How many raindrops are there in a storm, thunderstorm, or best of all, a hurricane?

The particular duration, location, size, wind speed, do not matter -- I can use a number for any particular kind of storm -- as long as the answer specifies these qualities.

For example: for a 10 minute thunderstorm of radius one mile in the midwest, it was calculated that there were 10 million raindrops.

Should have some academic or serious citation, rather than someone estimating in a blog (unless said estimate involves serious consideration of relevant academic works).





 27 Jan 2010 02:03 UTCWed 27 Jan 2010 - 2:03 am UTC 

Hi cyeauxg

The USA today weather resource page gives an estimated number of raindrops for an average thunderstorm as "around 1,620 trillion."

In arriving at this number they used some simple calculations and relied on some basic assumptions, based in part on information from the National Severe Storms Laboratory. Links for both are below.

Your question is similar to one asked a few years ago on Google Answers, which was how many raindrops would occupy 1 cubic foot during a thunderstorm as opposed to a light rain. 
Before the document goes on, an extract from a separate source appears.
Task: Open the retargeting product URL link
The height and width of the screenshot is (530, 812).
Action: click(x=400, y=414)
Using the answer generated there, i.e."412,700,000 little drops," you can figure the total drops for a given column in a storm. Say a storm was 15 miles wide as in the USA Today example, and 5 miles high (thunderstorms can actually reach up into the stratosphere as much as 8 miles high). The total volume would be approximately 390,180,049,332,480 cu. ft. Times 412,700,000 drops per cu. ft. that would equal 1.61027306 × 10^23 raindrops in the storm. 

Now math is not my strong suit, so you might want to recheck these numbers. I used an online caclulator to do the figuring. Here's the one I used to figure the volume in case you might like to have it too:

For the total drops I just used Google calculator to multiply the total cubic feet by the number of drops in one cubic foot. You type the formula into the search box, click "Search" and it figures it for you.
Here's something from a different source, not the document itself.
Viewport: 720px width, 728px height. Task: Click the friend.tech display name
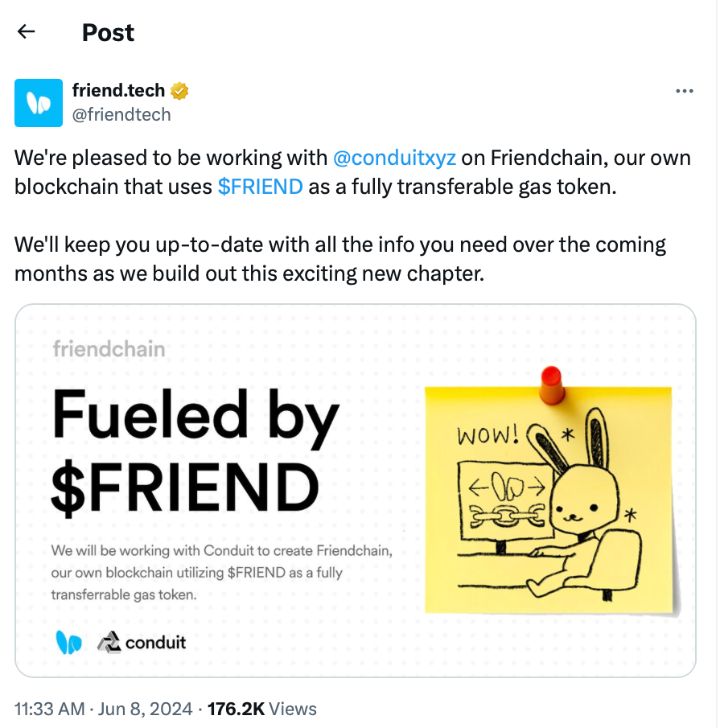click(118, 91)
If you would like to do some other calculations on your own, there are several different formulas given in a "WeatherBug" high school math lesson that you might find useful. Basically it says that the number of raindrops in a given storm can be estimated by dividing the total volume of a given column of accumulated water by the volume of a single rain drop.

Since there is so much variability in both size of storms and size of raindrops, the lesson makes some assumptions such as that rainfall is occurring over a flat surface and is uniform throughout. (Note that if your version of Word doesn't have the right version of Equation Editor, the equations in the doc may show up as either empty boxes or as an error message. To see the equations, right click on the box, select "Equation Object" and "Open.") (Scroll down to Activity 2)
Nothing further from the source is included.